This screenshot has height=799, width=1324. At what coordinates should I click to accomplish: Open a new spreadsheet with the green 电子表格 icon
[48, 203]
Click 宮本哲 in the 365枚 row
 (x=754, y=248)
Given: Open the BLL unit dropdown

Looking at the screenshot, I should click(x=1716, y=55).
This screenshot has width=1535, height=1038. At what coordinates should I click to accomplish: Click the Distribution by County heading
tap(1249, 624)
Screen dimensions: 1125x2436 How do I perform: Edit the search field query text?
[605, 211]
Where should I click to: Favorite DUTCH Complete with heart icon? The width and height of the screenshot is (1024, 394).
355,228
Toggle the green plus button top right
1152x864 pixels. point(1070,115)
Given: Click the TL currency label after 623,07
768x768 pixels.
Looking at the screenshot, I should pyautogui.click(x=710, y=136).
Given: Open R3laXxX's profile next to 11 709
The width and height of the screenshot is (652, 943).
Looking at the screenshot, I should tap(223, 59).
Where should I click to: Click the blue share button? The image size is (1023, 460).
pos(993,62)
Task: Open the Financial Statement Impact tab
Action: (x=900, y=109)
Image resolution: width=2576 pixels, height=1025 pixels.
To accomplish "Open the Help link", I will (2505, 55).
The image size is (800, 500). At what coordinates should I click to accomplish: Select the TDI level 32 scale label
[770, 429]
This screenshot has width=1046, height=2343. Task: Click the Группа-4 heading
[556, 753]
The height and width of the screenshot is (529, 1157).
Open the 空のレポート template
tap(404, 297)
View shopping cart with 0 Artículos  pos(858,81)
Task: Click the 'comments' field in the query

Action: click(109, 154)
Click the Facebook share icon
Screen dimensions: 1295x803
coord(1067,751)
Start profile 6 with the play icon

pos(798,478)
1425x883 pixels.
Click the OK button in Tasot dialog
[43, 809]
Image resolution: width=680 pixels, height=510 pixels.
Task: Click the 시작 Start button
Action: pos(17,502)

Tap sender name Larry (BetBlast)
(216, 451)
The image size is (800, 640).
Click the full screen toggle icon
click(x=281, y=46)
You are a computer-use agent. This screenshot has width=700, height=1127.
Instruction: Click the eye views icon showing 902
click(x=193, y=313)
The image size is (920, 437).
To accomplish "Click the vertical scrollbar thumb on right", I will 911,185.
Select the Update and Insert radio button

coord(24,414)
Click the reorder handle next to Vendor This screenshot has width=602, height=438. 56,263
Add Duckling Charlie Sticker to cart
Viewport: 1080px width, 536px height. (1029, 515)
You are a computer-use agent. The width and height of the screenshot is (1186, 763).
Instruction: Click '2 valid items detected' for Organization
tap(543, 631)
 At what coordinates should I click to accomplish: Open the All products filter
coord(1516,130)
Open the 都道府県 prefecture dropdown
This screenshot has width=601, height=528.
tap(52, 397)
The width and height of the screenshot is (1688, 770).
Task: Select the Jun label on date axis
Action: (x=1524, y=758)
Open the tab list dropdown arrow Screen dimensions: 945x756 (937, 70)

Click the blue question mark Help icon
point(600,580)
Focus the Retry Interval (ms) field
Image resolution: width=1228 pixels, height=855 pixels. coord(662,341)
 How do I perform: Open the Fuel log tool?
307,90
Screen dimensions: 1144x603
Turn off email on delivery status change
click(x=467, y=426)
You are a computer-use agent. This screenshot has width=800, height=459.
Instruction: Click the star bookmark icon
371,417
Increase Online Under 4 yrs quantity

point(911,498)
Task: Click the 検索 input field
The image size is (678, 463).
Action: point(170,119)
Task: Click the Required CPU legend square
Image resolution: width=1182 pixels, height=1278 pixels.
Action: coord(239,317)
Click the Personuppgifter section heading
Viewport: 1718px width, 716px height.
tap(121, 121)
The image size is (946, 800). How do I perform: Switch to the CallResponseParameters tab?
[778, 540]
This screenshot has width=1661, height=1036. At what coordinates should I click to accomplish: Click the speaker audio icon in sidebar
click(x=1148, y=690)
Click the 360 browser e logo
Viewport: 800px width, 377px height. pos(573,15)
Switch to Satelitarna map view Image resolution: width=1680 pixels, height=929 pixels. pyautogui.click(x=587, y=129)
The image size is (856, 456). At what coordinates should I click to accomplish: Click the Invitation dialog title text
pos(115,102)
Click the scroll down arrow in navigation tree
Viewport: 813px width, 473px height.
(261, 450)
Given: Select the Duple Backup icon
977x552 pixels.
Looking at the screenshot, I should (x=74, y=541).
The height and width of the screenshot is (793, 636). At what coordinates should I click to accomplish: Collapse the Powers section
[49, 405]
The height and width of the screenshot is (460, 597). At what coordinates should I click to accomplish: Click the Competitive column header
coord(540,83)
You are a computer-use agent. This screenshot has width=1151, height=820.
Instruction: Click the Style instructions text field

══════

• YOUR INSTRUCTIONS
For each line in the material above that contains the string "computer", make a copy.

• TASK OUTPUT
You are a computer-use agent. This screenshot has width=700, height=1127.
You are a computer-use agent. The width and height of the screenshot is (1186, 763).
You are a computer-use agent. This screenshot has width=800, height=459.
You are a computer-use agent. This screenshot has width=1151, height=820.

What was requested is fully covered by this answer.